Still staring despairingly at the wall, John shook his head and sank into his chair. "Yeah, I dunno, it made sense. Pink lady? Pink phone? Thought you'd be pleased."
"'Sherlock sees right through everything and everyone in seconds. What's incredible, though, is how spectacularly ignorant she is about some things,'" she quoted.
"I didn't mean it like that!"
"Oh, you meant it in the nice way?" she retorted sharply, then brought her tone down when Alex whimpered and batted a fist at her. "I don't care about that pedestrian rubbish. Stuff like who the Prime Minister is or which celebrities are shagging-"
"-or whether the Earth goes round the sun-"
"What the hell does that matter? I get my work done in the end all the same."
"It's primary school stuff, Sherlock!" argued John.
"I just said it doesn't matter! Whether we go round the Earth or the sun or round and round the garden, like a teddy bear, I don't hold many things in high esteem, John, but the few things that I do are-"
"Your work and your son, I know," John dismissed quickly, not meeting her eyes.
Sherlock bit her lip and glowered at him over Alex's head. He'd forgotten another vital party in his haste to be contradictory, but she wasn't about to point it out if he were being deliberately obtuse.

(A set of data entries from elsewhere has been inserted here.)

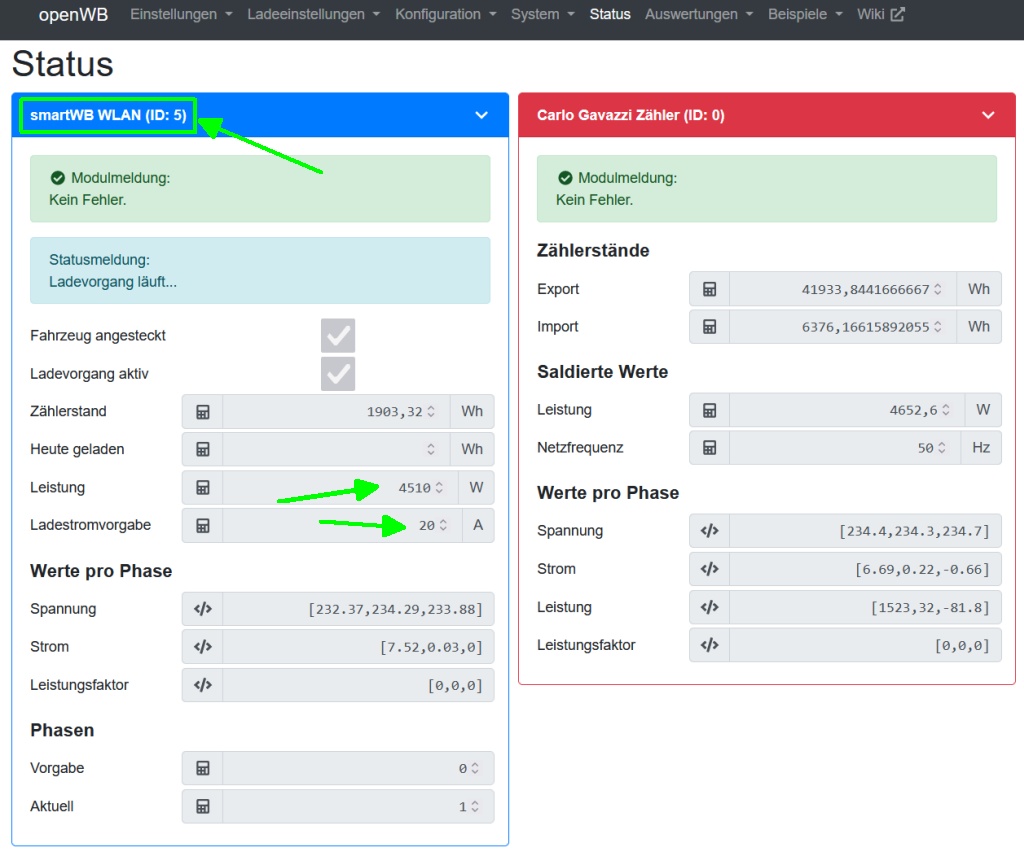Screen dimensions: 1024x852
Task: Toggle the Fahrzeug angesteckt checkbox
Action: click(x=338, y=336)
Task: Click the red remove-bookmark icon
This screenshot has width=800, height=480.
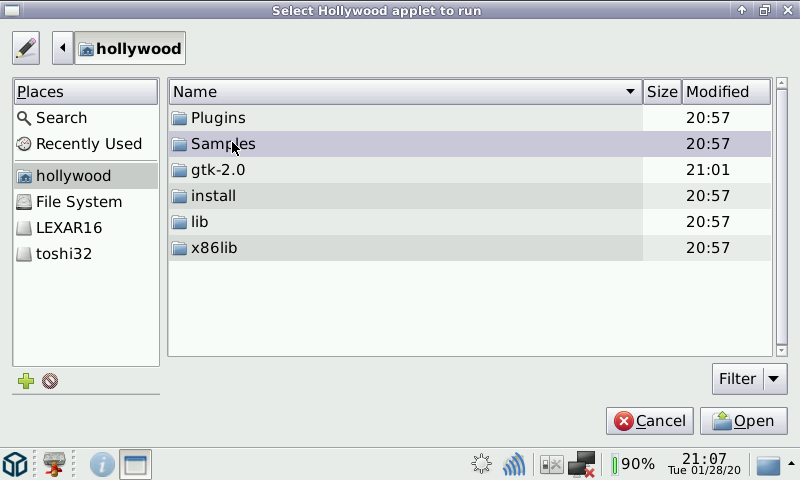Action: tap(50, 381)
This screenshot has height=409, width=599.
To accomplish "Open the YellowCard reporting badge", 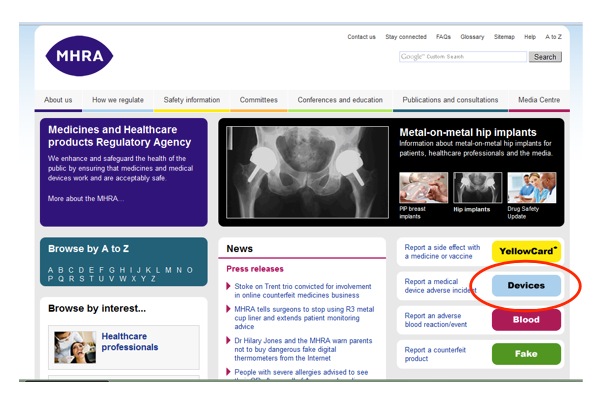I will pyautogui.click(x=526, y=251).
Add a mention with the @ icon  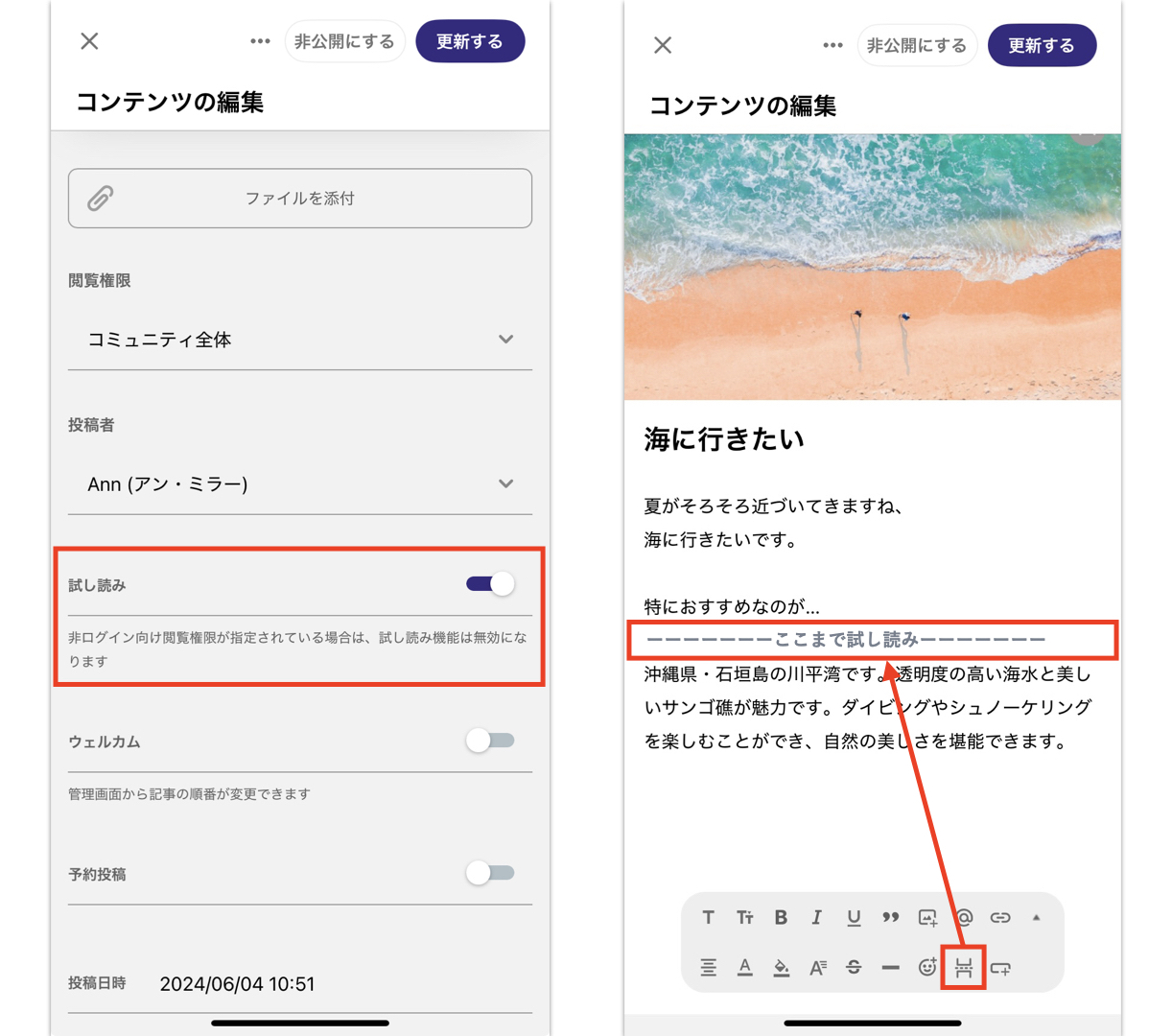tap(964, 918)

Sensing her irritation, John sighed and rubbed his eyes. "Fine, whatever. My parents are coming into town later, and I'm going to Harry's to see them. I don't imagine you'll want to tag along, my life being so dull and all. Have we got anything in?" He got up and went to the fridge, exclaiming loudly over the severed head. Sherlock smiled to herself. "Actually, I think I'll just go to Harry's now." He stormed out. Sherlock frowned as Mrs. Hudson padded up the stairs past him. She hadn't meant to make him leave, only to admit he was wrong.
"You two have a little domestic?" chirped the landlady, dropping a kiss onto Alex's head before peering out the window after John. "He should've wrapped up a bit more, poor la- Sherlock Holmes, what've you done to my bloody wall?"

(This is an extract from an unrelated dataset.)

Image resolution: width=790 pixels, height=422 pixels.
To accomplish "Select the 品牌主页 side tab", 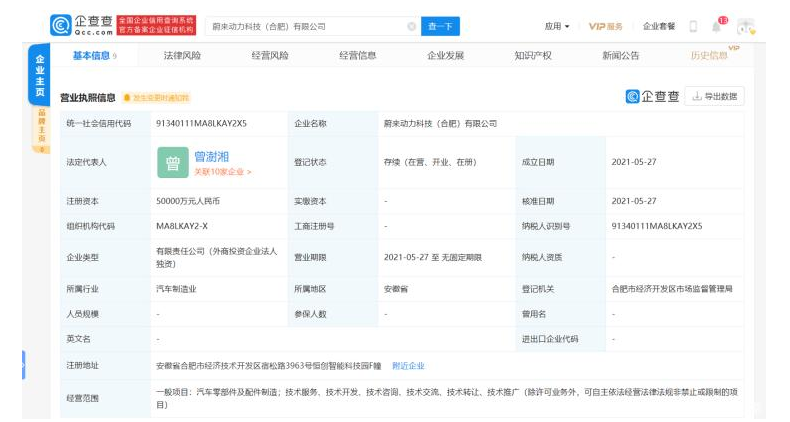I will coord(40,130).
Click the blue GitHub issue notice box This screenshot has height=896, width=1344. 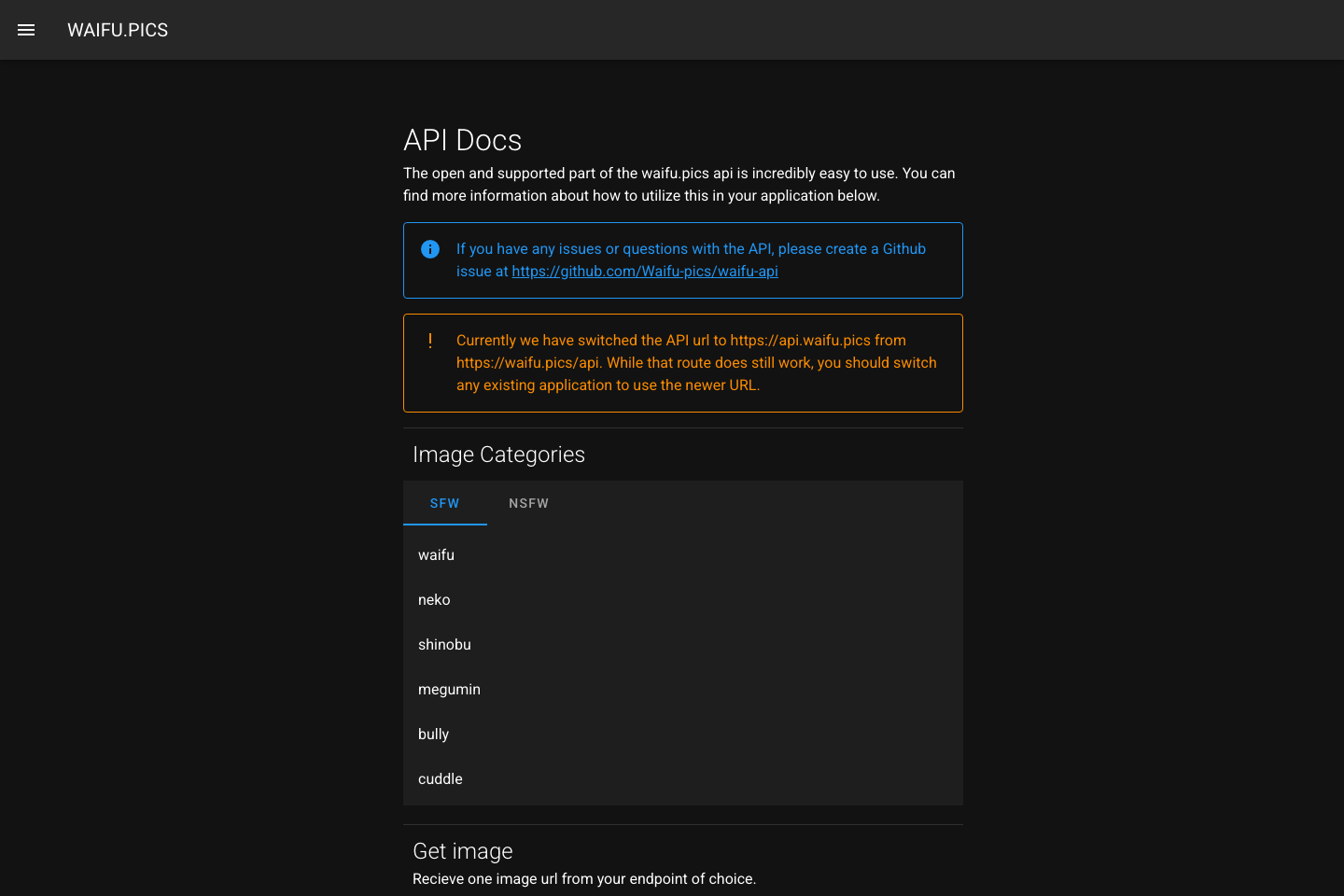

Within three minutes and seemingly endless platitudes about how a charge in their rent would cover the damages, Sherlock was left alone. Well, not completely alone, but infants rarely counted as intellectually stimulating company. Still, there was something in how Alex smiled sleepily up at her as she put him back in his cot under the window that made her feel better. She disposed of the head, deeming it a lost cause for the night, fed Alex, then sat in the other window to try and think quietly for a while before falling asleep.
John told her he loved her. Why had he done that? Certainly, it had had a strong affect on her - unable to contain the maelstrom of pent-up hideous feeling clawing away at her insides, Sherlock had cried out and pulled her arms around his waist - but she would only be kidding herself if she took such a declaration seriously. He'd been trying to placate her in the wake of her mother's destruction. That was all.

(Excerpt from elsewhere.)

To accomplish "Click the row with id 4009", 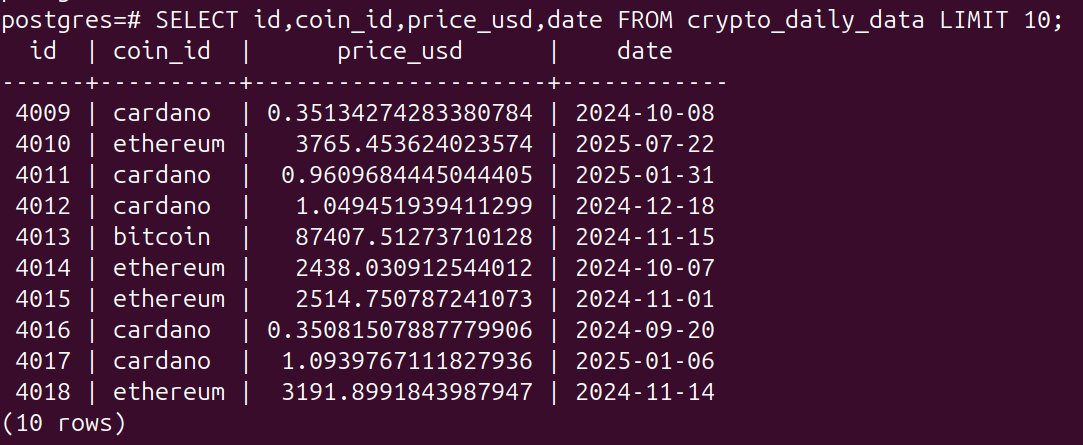I will (365, 113).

She felt the explosion milliseconds before the boom, and had no warning before being thrown halfway across the sitting room with broken glass raining down over her head. Blinded by dust and smoke, Sherlock groped helplessly as her ears throbbed and rang, trying to find purchase in chaos. Her pulse thundered in her head, and she fought to keep it upright even while feeling like it weighed a hundred pounds. Then Alex's screams broke through. It felt like time stopped as Sherlock tried to get up, tried to find him, because oh, god, the basket was in the window-
The door banged open, and two sets of hands griped her as her vision grayed out, her son's cries echoing in the destruction.